Чудный образ Павла Григорьевича, оставленный нам Мариной Ивановной, необыкновенно убедителен в «Повести о Сонечке», так же как Завадского. Помните, там написано: «Какой-то у нас Юрочка прохладный», — там говорит няня о Завадском. И вот это я видела. Я однажды видела, как снимали Антокольского и Завадского вместе. И я не могла перенесть, что этот прямо рвется на части, а тот действительно какой-то прохладный, как-то уцелевает.
Двадцатые годы для Антокольского отрадные. Ну, конечно, смерть Блока — больно. Но: это — театр Вахтангова, это — Зоя. И общее возбуждение, сопряженное со всякими драматическими обстоятельствами, — но общее возбуждение двадцатых годов. А тридцатые годы?! Когда мы читаем Павла Григорьевича, что-то читаешь за тем, что написано. Потому что все-таки надо вообразить… А сороковые годы! И как, чем пришлись Антокольскому сороковые.
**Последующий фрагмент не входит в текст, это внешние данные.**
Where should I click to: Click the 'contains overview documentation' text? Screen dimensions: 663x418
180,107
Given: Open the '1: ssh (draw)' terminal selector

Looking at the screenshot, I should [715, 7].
А конец сороковых, а начало пятидесятых… Ведь это же все надо было снесть! Ведь из этого надо было еще и выйти! А уж дальше вспрыгивать на стул и петь.
…Я это часто вспоминаю и опять скажу. Вот такой день у Антокольского на даче много лет назад… Вот Дуся накрывает стол. Даже эти рюмки помню. Такие рябенькие, с ручкой. Остались они? И вот накрывает она стол, а мы сидим — Зоя Константиновна, Павел Григорьевич да я как счастливец. Но я тогда этого не понимала, что я счастливец, наверное, меня что-нибудь снедало, какая-нибудь уж тоска брала. Чего-нибудь мне не хватало. Тогда я не знала, что вот он — самый счастливый миг моего бытия. И вот, пока стол накрывается, вдруг страшный крик Дуси: «Пятух! Пятух! Чисто пятух!». Какой пятух? Побежали — а это грач сидел на заборе, и в нем отражалась вся весна — в его черных перьях. И потому он сверкал, действительно, как фазан какой-то. И ослепительность этого мгновенья я запомнила. А вскоре приехали Чиковани: Симон и Марика.